### PROVIDED RECORDS

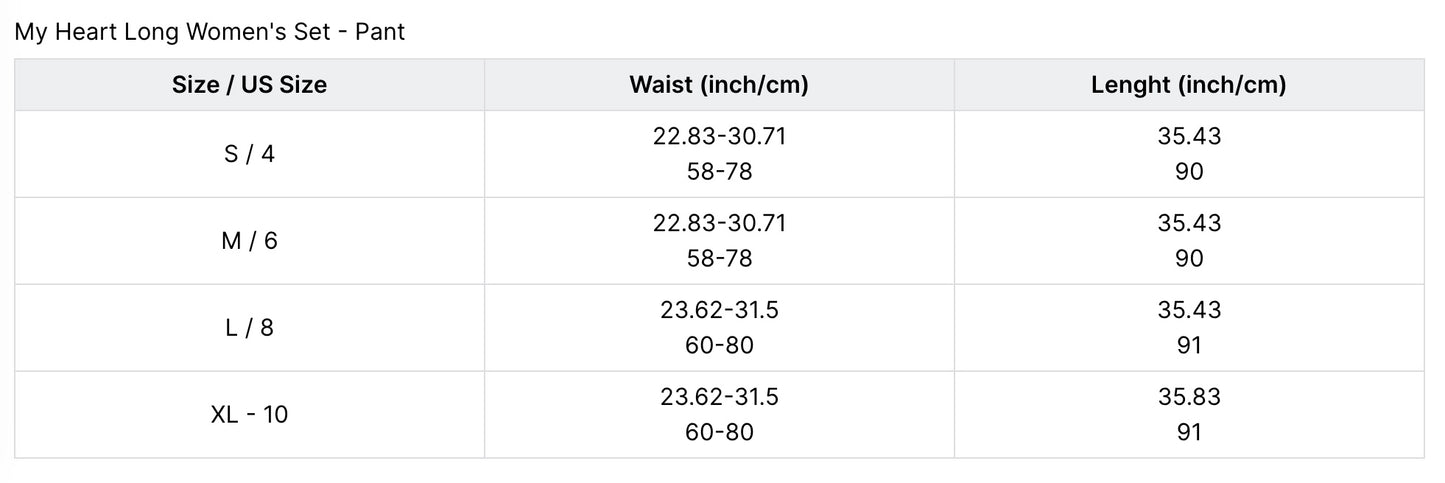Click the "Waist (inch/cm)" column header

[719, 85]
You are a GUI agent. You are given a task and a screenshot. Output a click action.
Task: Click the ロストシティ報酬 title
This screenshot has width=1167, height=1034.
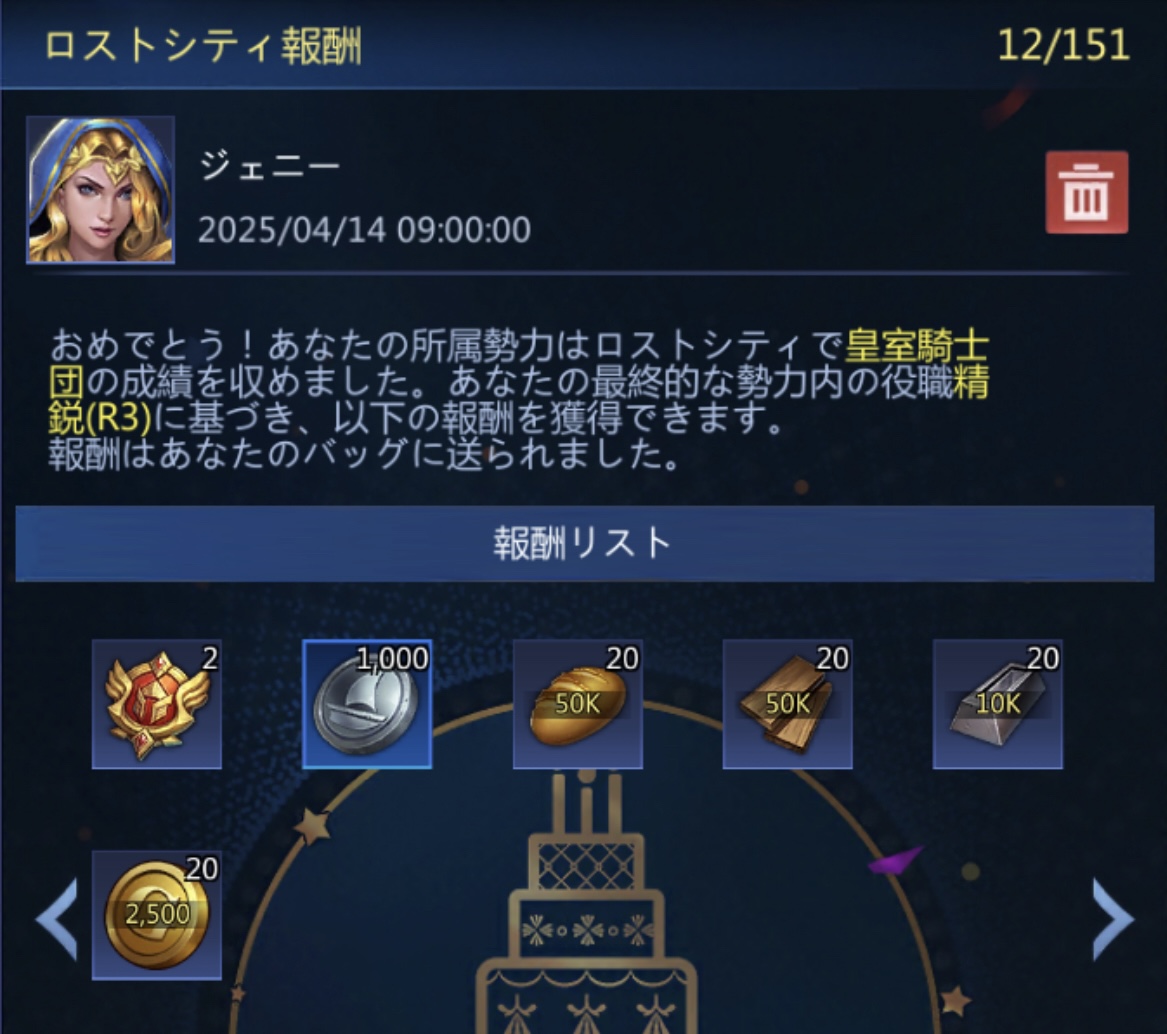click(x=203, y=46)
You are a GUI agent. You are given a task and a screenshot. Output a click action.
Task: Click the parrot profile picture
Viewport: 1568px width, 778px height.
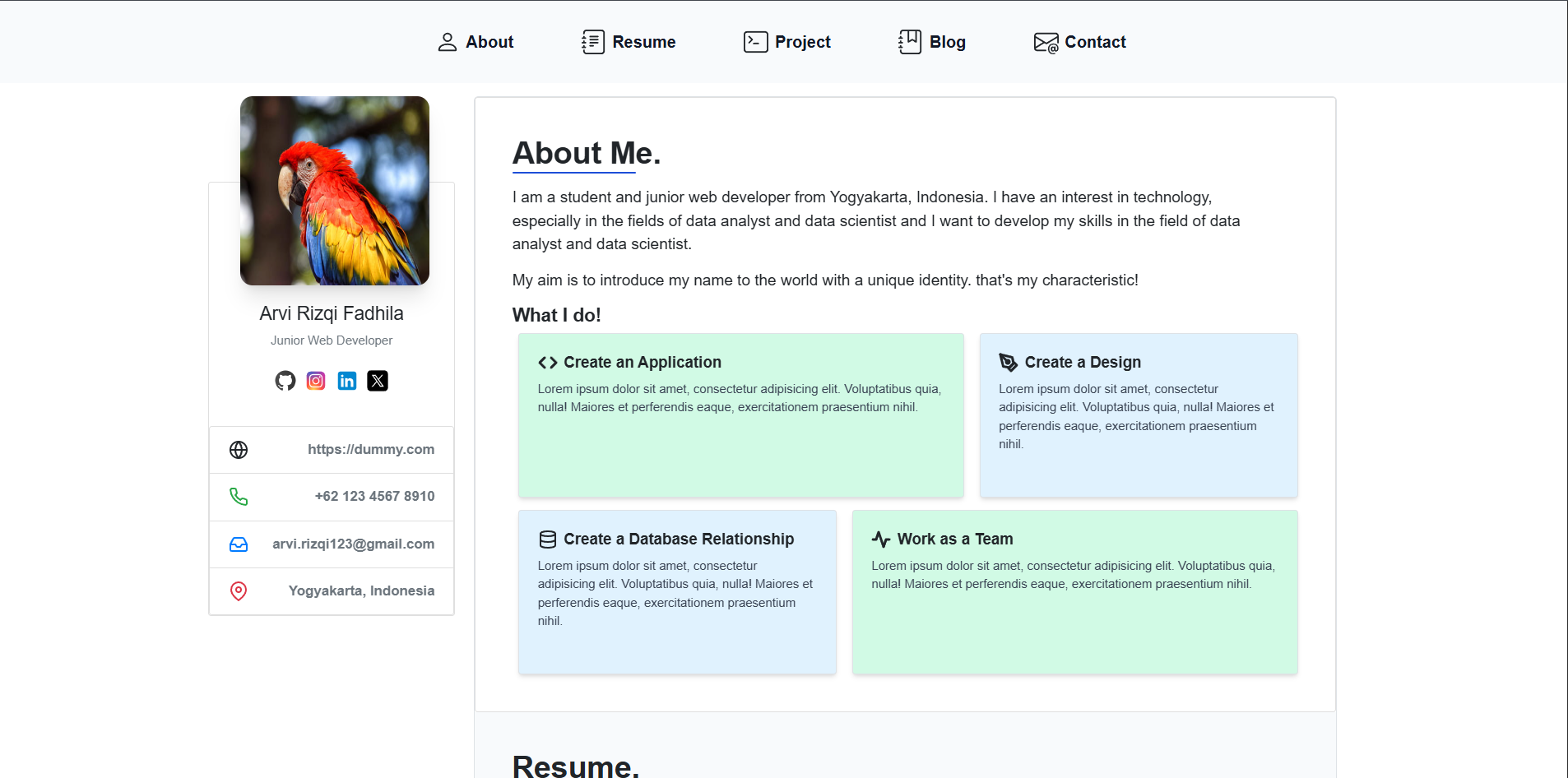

### YOUR OBJECTIVE
Please copy, exactly as written, the lines from the one that contains "Task: Click the ロストシティ報酬 title" through the end of the records, both ends included. Do not include the pictures.

### EXERCISE RESULT
Task: Click the ロストシティ報酬 title
This screenshot has width=1167, height=1034.
click(x=203, y=46)
You are a GUI agent. You are given a task and a screenshot. Output a click action.
Task: Click the parrot profile picture
Viewport: 1568px width, 778px height.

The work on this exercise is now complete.